**TO DO**
Using the article on imbalanced data in regression, explain in one to three sentences why preprocessing is an easier task in classification than with a continuous variable.

**PROVIDED TEXT**
Addressing classification problems for imbalanced data are quite famous and available in lots of papers and articles. While regression problems are overlooked almost every time, although dealing with them is significantly different. Basically most of the classification problems originally come from continuous variables that have been transferred to categorical for classification analysis!. In the transformation process, patterns and dependencies are ignored due to the change in the data type.

Overview

This article is covering:

General intuition and techniques for dealing with imbalanced data for regression
Data preprocessing techniques
Model processing using the UBR technique
Evaluation metrics for imbalanced regression
Application on UBR using imbalanced data
Conclusion

| Techniques for Imbalanced Data in Regression

The existing machine learning models for regression are mainly constructed based on balanced or almost balanced data. That leads to misleading and very bad performance for such models when dealing with imbalanced data. To be able to deal with imbalanced data using these models, you have one of two options: first, is to increase the representation of the observations of interest vs. the other observations (or vice versa). Second, is to adapt the model itself by parameter tuning based on customized criteria. I am going to discuss these two main strategies to deal with imbalanced data, namely data preprocessing and model processing. There are other two strategies: post-processing and hybrid, but I am not addressing them in this article.

| Preprocessing Techniques

Preprocessing techniques are mainly focused on applying oversampling, undersampling, or mixture between them on the data prior to applying the traditional machine learning regression model.

“Preprocessing techniques force the model to learn about the rare observations of interest in the data.”

For classification, preprocessing has a way easier task due to the clear segregation between the classes, which is already defined from the beginning. But in case of the continuous random variable, in almost all references the what so-called “Relevance function” is used to deal with such a difficult mission. The relevance function takes a value between 0 and 1, whenever the relevance tends more to 1 that refers more to having highly imbalanced data.

Heads up! in the continuous case, the imbalanced data are more referred to as skewed data. The relevance function definition varies based on the data and the available information about its distribution as well, later I will give an example of one of the used definitions.

**MATERIAL**

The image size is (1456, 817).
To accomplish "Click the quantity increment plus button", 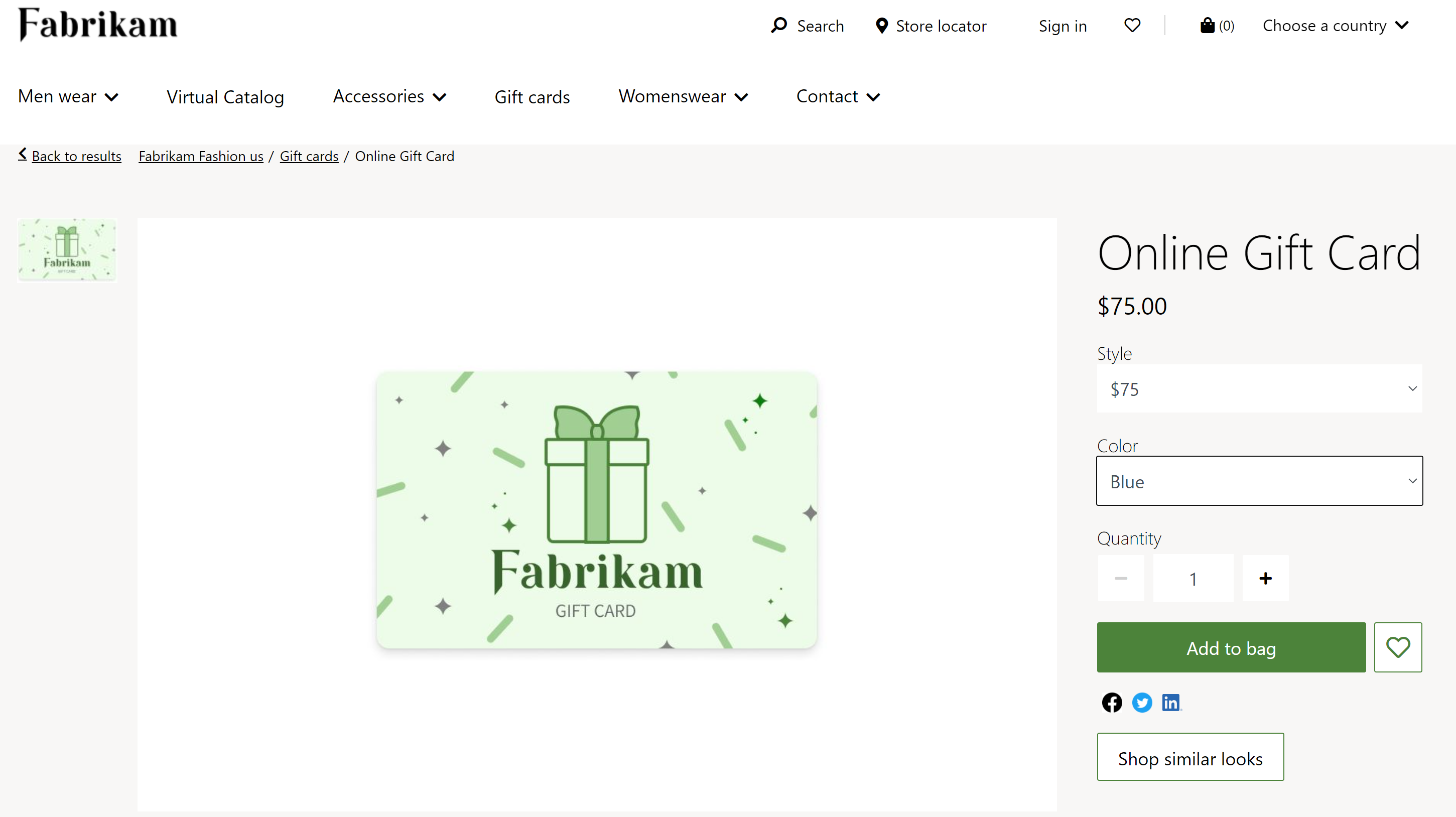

**THE OUTPUT**
In classification, the classes are clearly separated and defined from the beginning, which makes preprocessing far easier. With a continuous random variable, the task is much harder, so almost all references rely on a relevance function, valued between 0 and 1, to handle it.